*** Opening Dataset records ***
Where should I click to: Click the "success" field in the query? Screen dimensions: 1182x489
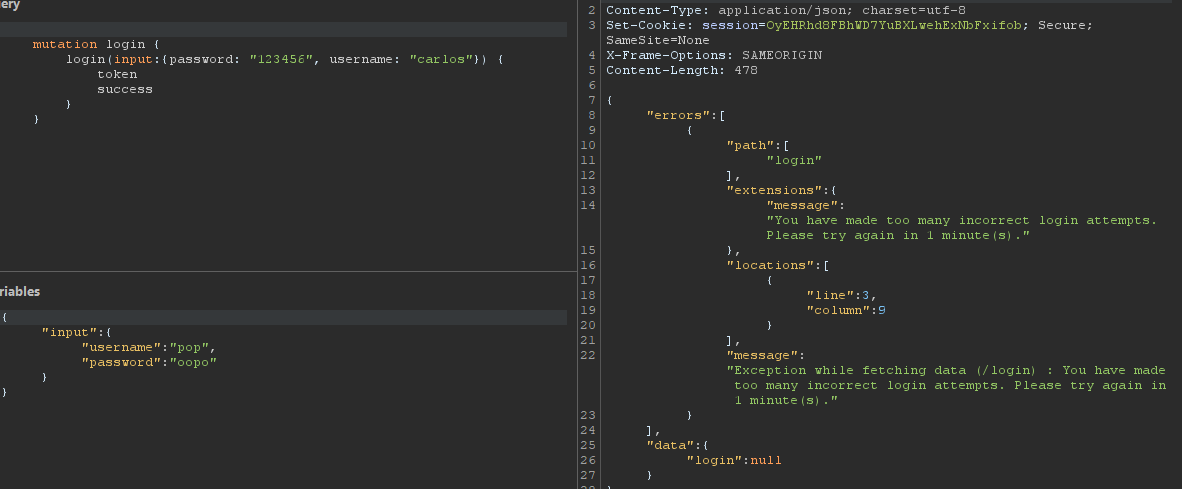pos(125,89)
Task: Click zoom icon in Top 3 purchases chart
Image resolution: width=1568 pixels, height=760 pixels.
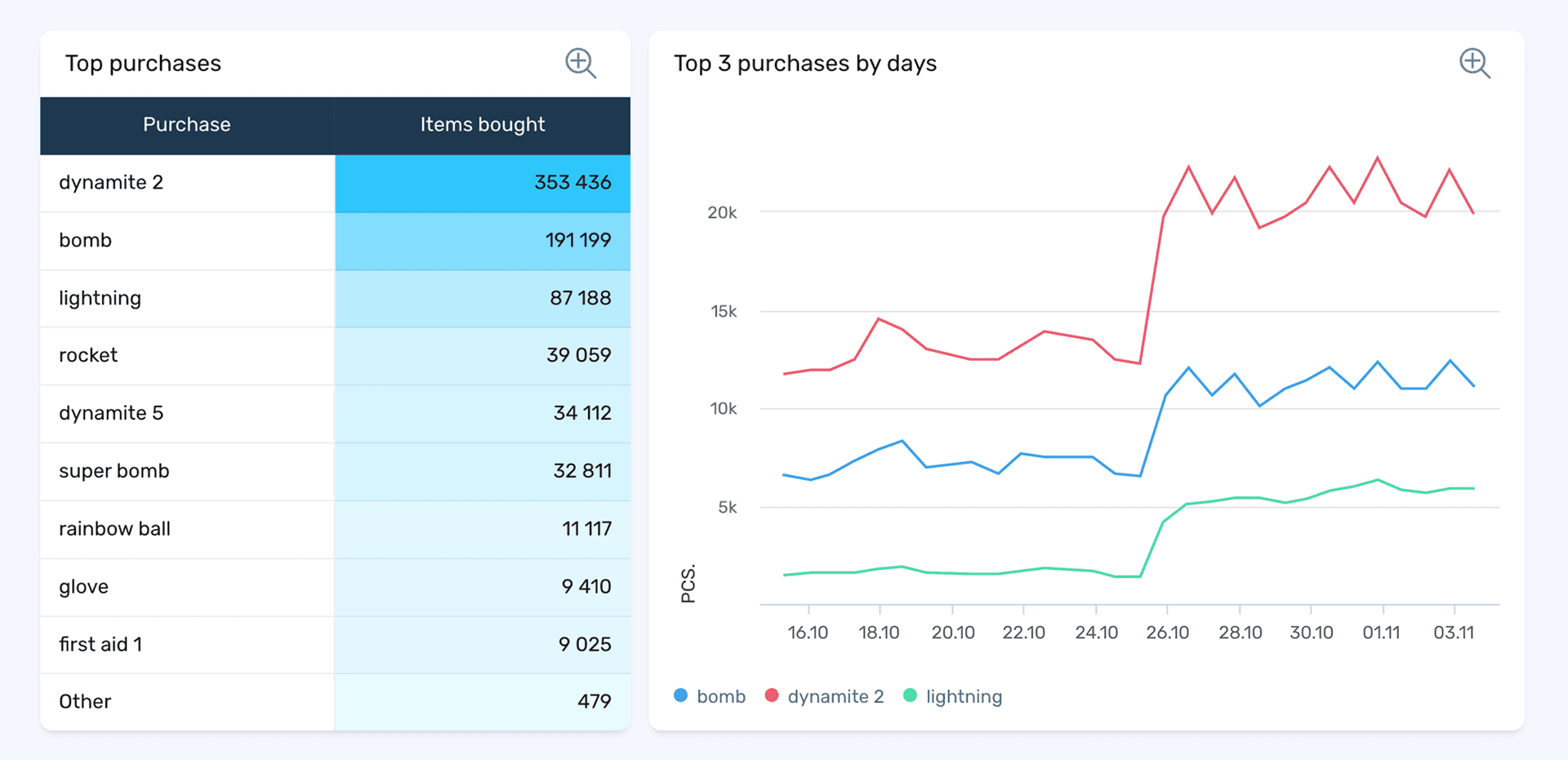Action: [1474, 63]
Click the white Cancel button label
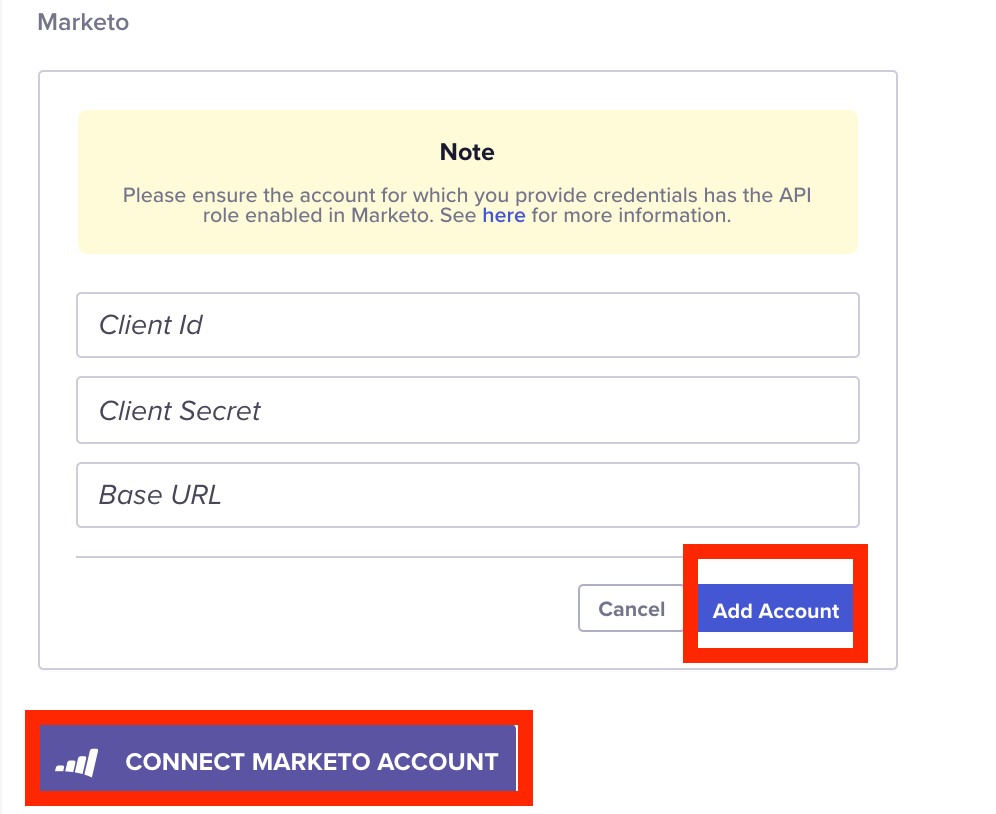 pyautogui.click(x=631, y=609)
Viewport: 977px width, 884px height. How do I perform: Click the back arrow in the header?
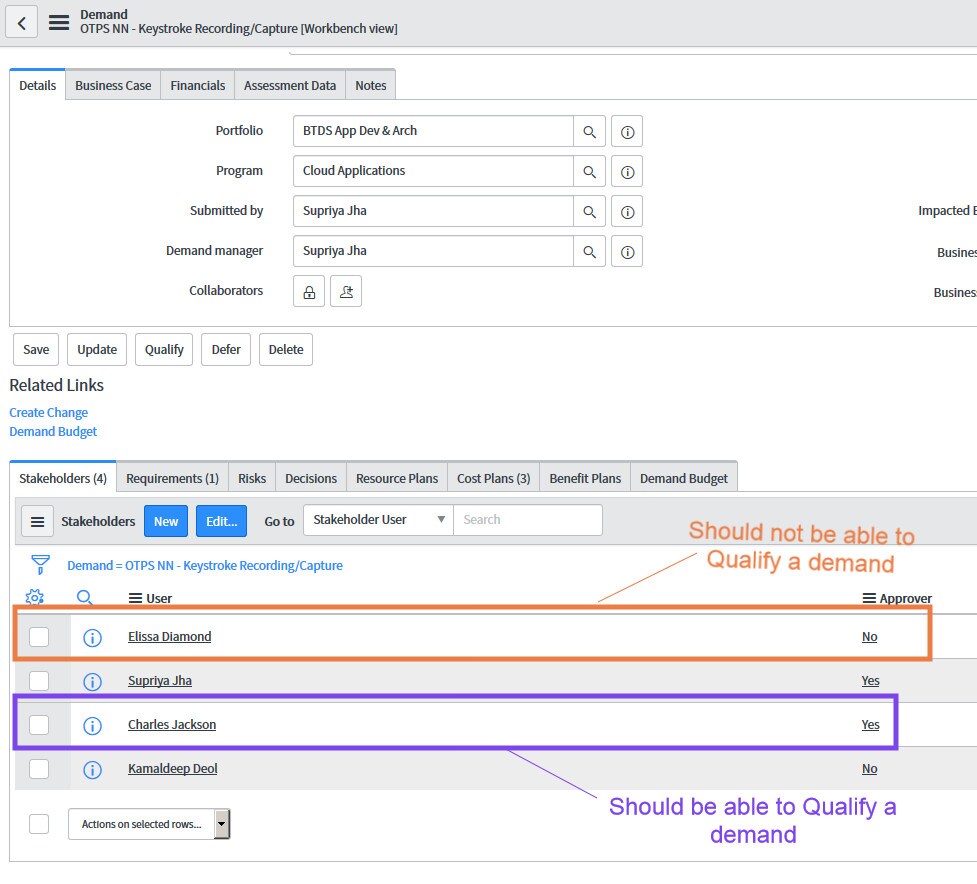click(22, 22)
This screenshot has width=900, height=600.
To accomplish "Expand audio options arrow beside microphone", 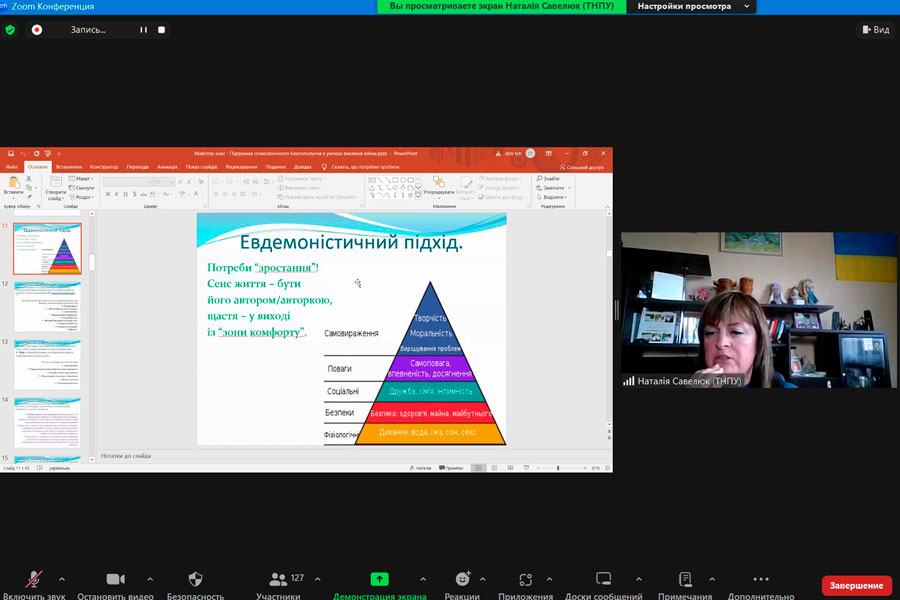I will [x=62, y=579].
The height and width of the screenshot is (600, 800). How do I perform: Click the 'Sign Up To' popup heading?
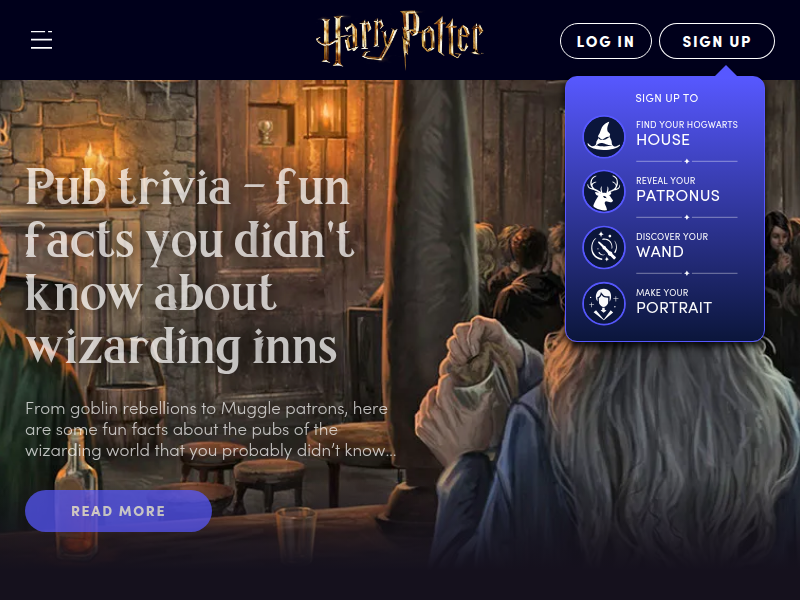666,98
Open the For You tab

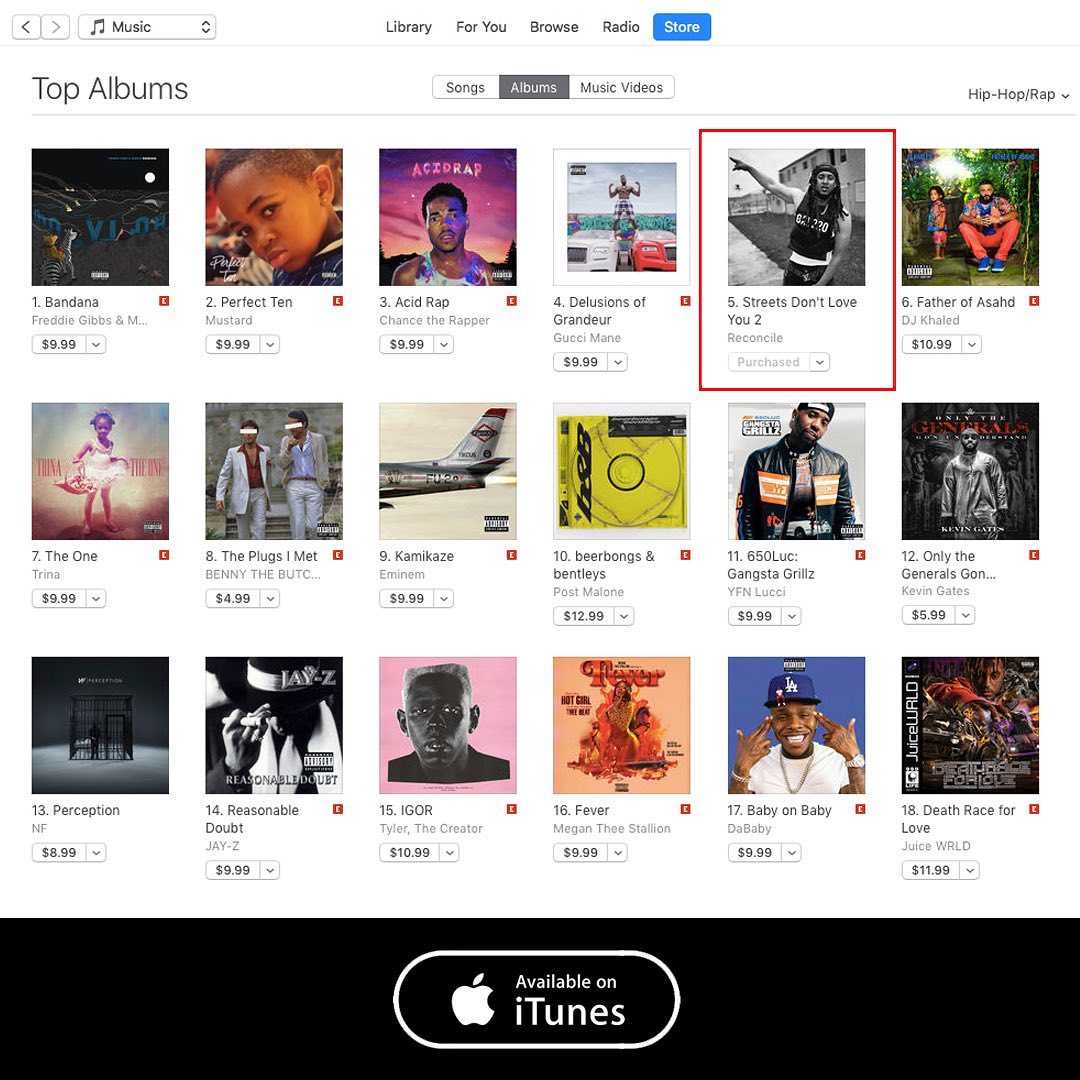481,27
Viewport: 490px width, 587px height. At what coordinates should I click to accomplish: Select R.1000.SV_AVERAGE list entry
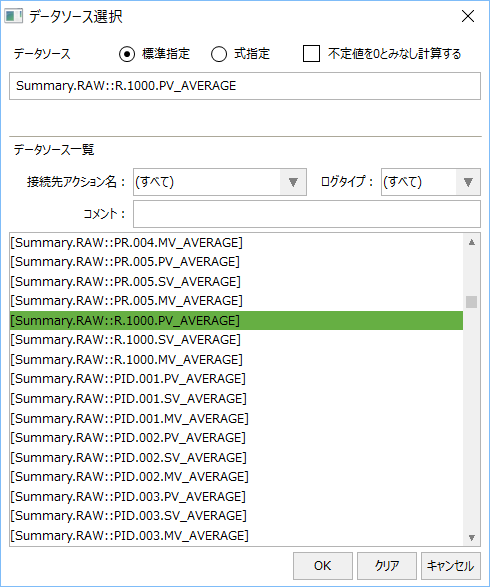pyautogui.click(x=236, y=340)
*** Closing Dataset records ***
Here the job is to retype exactly the lines that start at the one containing "Viewport: 490px width, 587px" and run through the end of the records above, leaving out pictures.

[Answer to the problem]
Viewport: 490px width, 587px height. At what coordinates should I click to accomplish: Select R.1000.SV_AVERAGE list entry
pyautogui.click(x=236, y=340)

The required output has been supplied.